Before heading up to Boston tomorrow for this year’s ASEEES conference, I wanted to add a few more thoughts on the conversation regarding Communism on Tomorrow Street. First, Karl Qualls raises an excellent point in his post about the motivations architects had in pursuing the ever-smaller dimensions of the single-family separate apartment. My own explanation centers on their goal of maintaining the integrity of the apartment as separate in the face of pressures to communalize large apartments. Qualls suggests that architects were likely also seeking to uphold the integrity of their profession and their craft. In short, since they designed an apartment to be separate, they expected it to be used in this way; its communalization represented the rejection of their authority. Here I would have to agree that this was a part of architects’ motivation in seeking a solution to the apartment’s communalization, especially in the Stalin years. And in the Khrushchev years, this question of professional authority continued to bother architects, perhaps even more so. Although I don’t cover this issue in great detail in my book, an episode that appears toward the end of chapter 2 illustrates the question Qualls raises. In this episode from 1960, which took place in the pages of Izvestiia, architects and housing engineers debated whether or not the methods of keeping apartments small and inexpensive had produced irrational outcomes. What appeared especially at stake in this episode was the cultural authority of those architects who felt that the main goal had been attained (single-family occupancy) and that to suggest apartments were irrationally designed was an insult to their work. In any event, figuring out how architects developed and sought to maintain their sense of professional authority–not only before the state but amongst each other–is a topic worthy of more attention.

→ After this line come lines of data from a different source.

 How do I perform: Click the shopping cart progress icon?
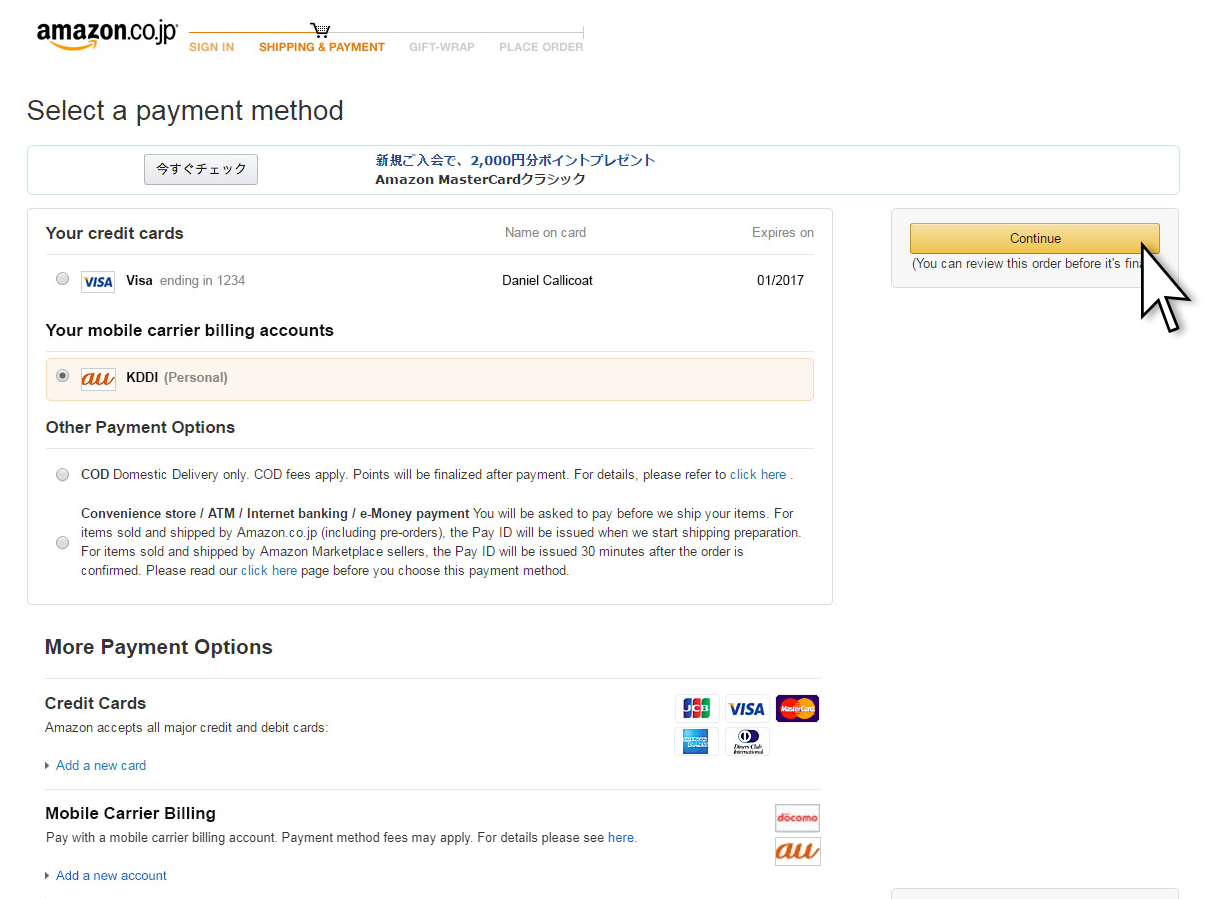[320, 30]
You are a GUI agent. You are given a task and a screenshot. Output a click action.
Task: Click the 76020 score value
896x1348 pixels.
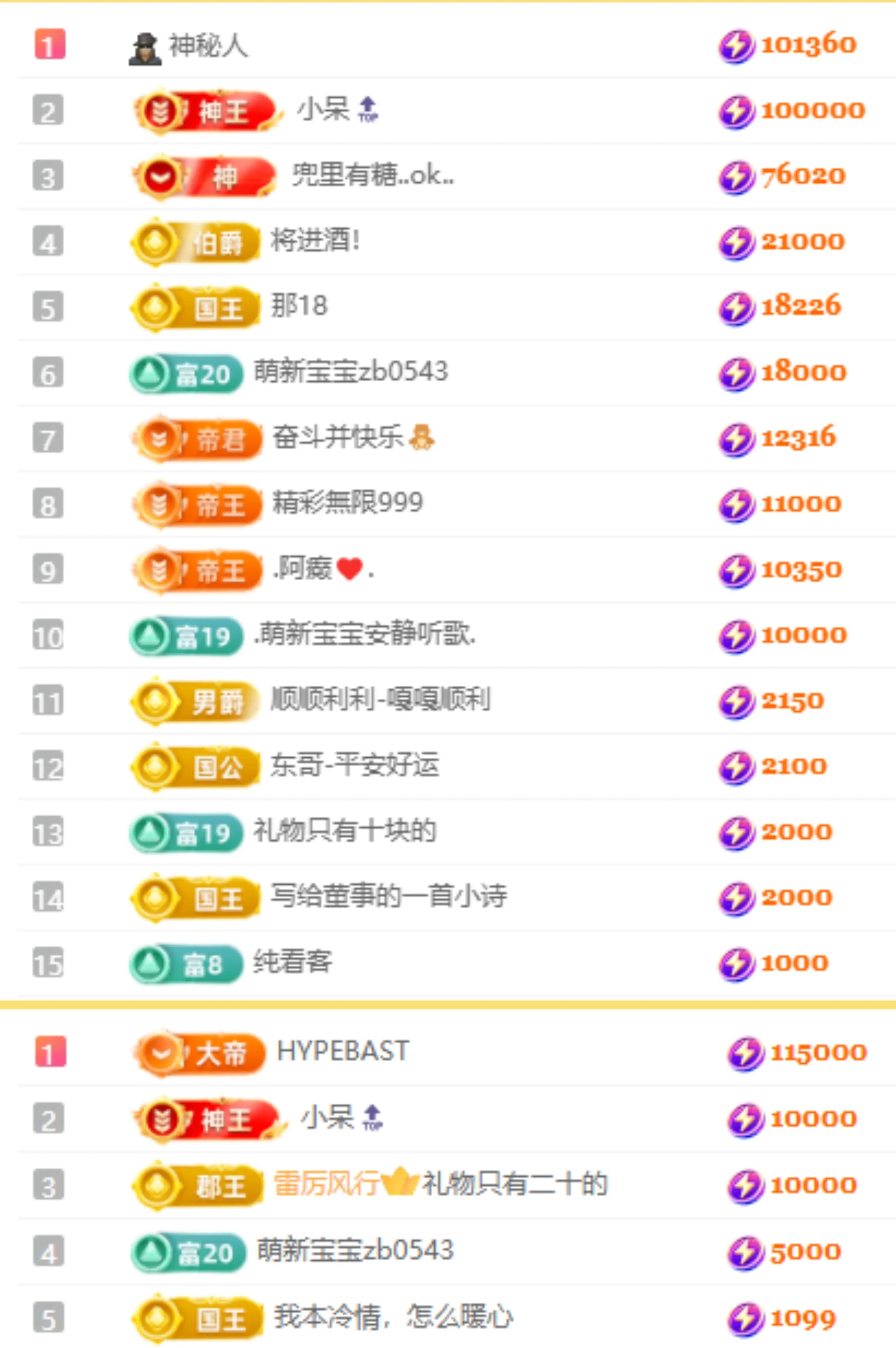tap(803, 175)
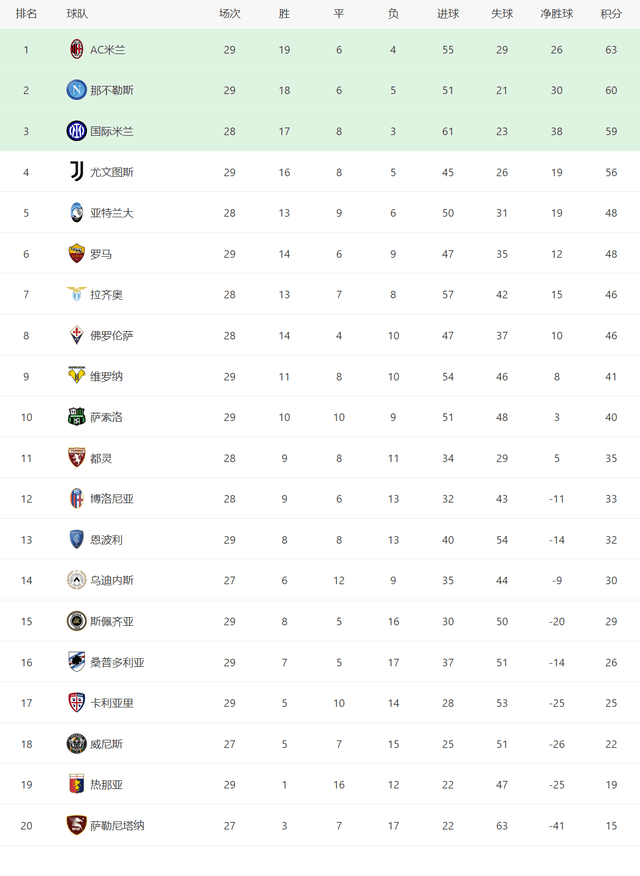This screenshot has width=640, height=876.
Task: Open the 热那亚 club crest
Action: (77, 784)
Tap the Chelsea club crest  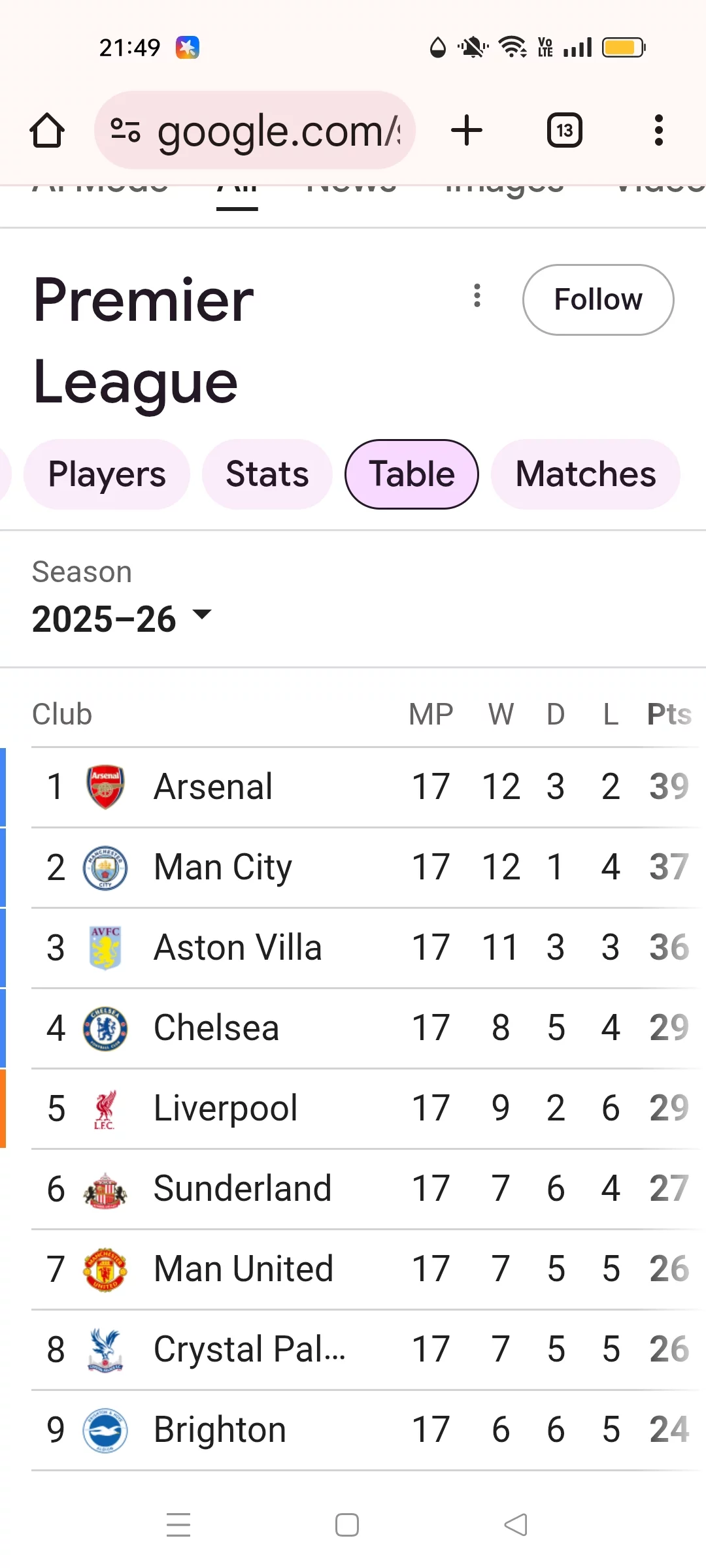pyautogui.click(x=105, y=1028)
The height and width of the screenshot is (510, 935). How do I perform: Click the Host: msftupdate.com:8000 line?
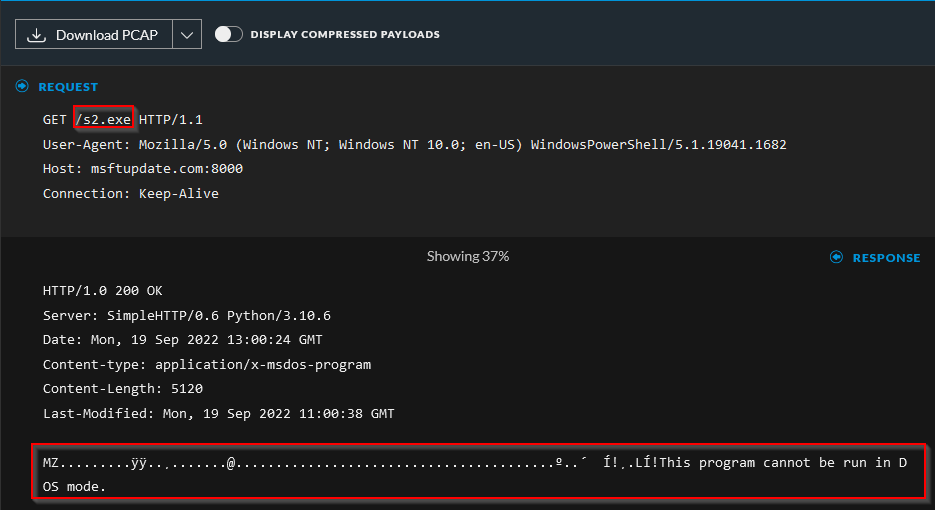[x=142, y=169]
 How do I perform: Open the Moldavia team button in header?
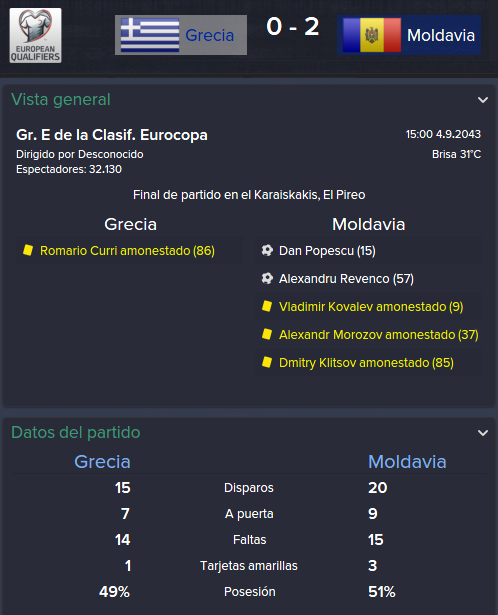coord(409,35)

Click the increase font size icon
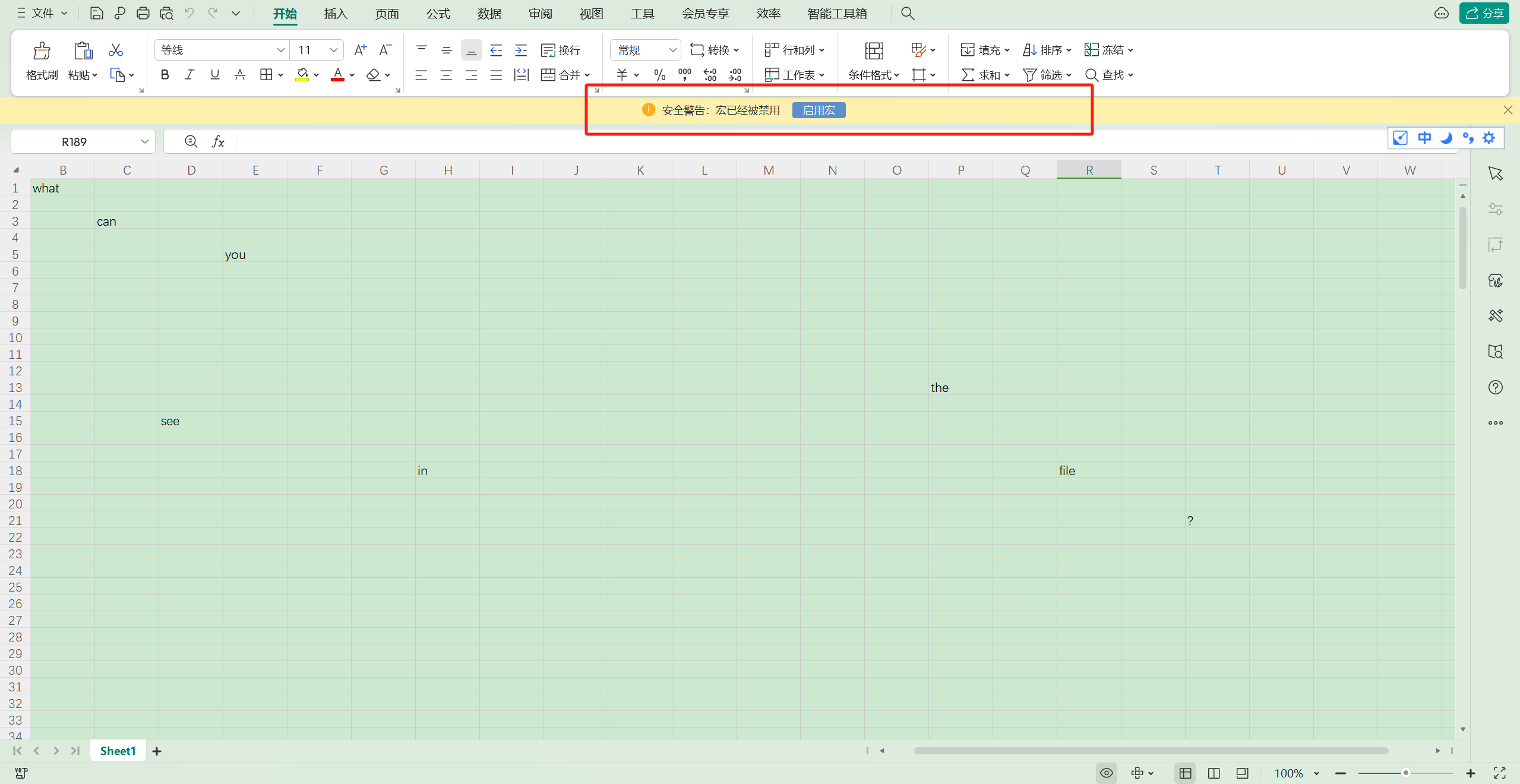coord(360,50)
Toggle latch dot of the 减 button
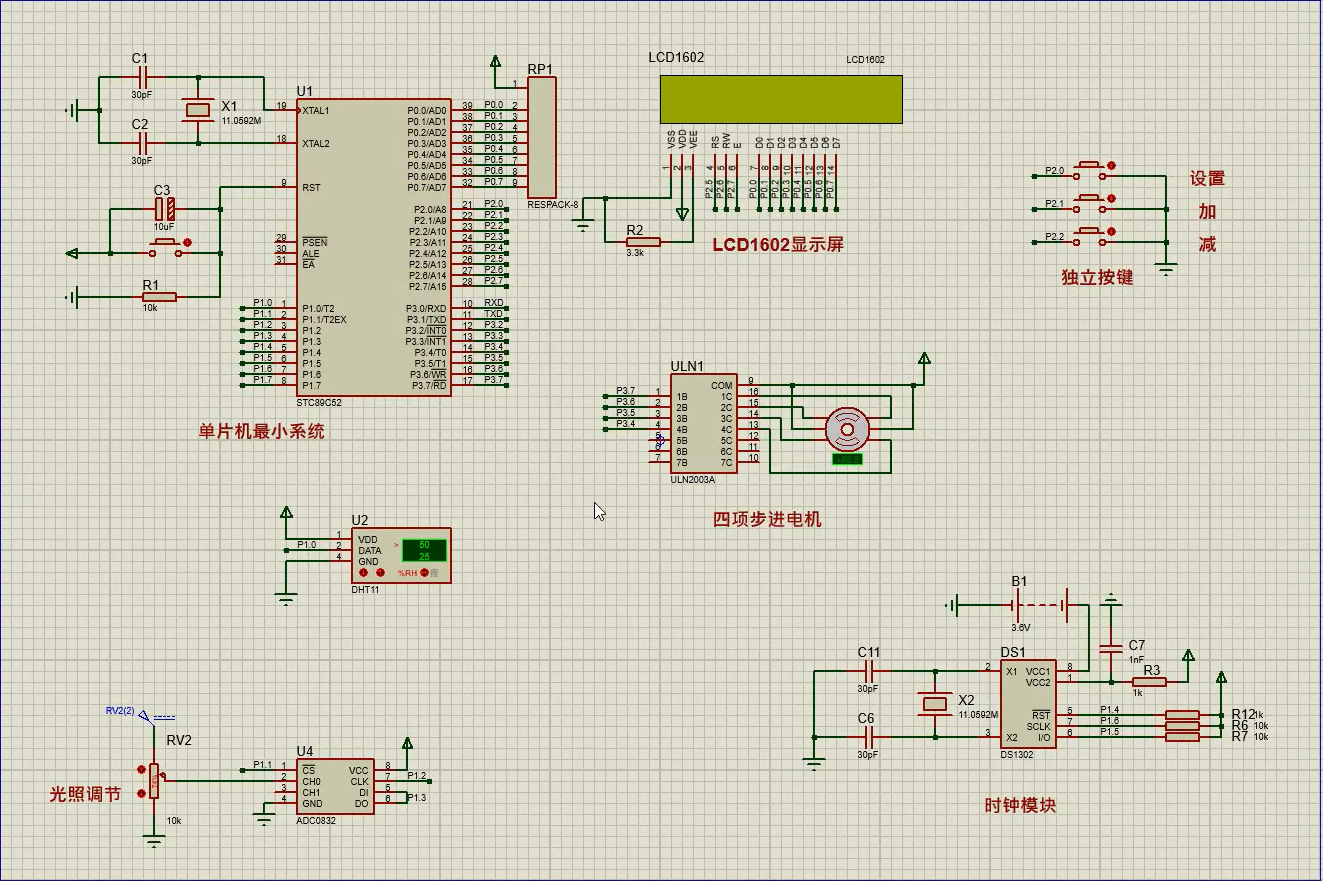 coord(1111,232)
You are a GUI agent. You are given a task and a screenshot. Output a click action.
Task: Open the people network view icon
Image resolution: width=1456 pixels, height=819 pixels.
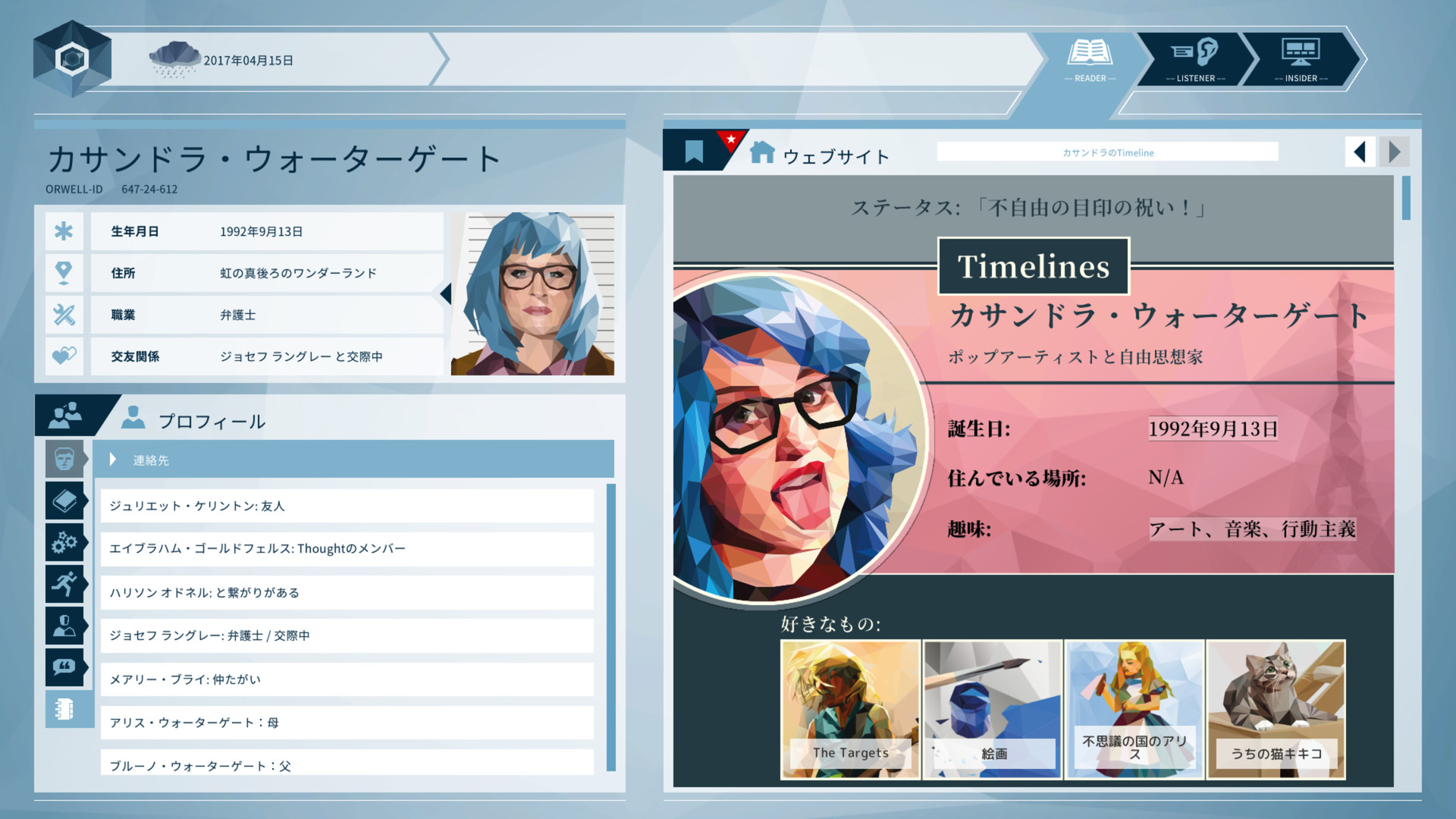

To switch to another topic altogether–Dana Simmons reflects in her post on the relationship between “living” and “auxiliary” spaces in Soviet mass housing. I like Simmons’s suggestion that we think of “auxiliary” spaces (kitchens, corridors, bathrooms, toilets, and whatever goes into them) as “surplus space” in which “surplus life” took place, with all of the Marxist connotations that its extraction or inclusion had for people living under Stalin and Khrushchev. Simmons concludes, “The history of the krushchevka is one of containing an expansive surplus, extra, auxiliary life.” That is certainly true in an era in which people were able to acquire more consumer goods but had less space in which to store them. And Simmons’s observation about the separate apartment as a “space of absence” also raises an important point. It is not just that the khrushchevka had no room for large furniture or too many consumer goods (if that was actually a problem). Rather, for all of Khrushchev’s claims to egalitarianism, the separate apartment was indeed a space that by design (and distribution) was still part of the Soviet politics of exclusion of undesirable social groups.
Finally, in regards to the question of the social contract: I agree with Mark Smith in his post that there is much evidence in the mass housing campaign that points to the blurring of the lines between state and society. And I also agree that the traditional model of the social contract with “state” on side and “society” on the other doesn’t really help explain what we are observing. What I was trying to suggest instead is that we think more about the social aspects of the social contract–i.e., whether and how the decisions ordinary citizens made in pursuing better living arrangements had anything to do with a larger sense of social justice and social obligations. Perhaps this could be a way of making the concept of a social contract useful again.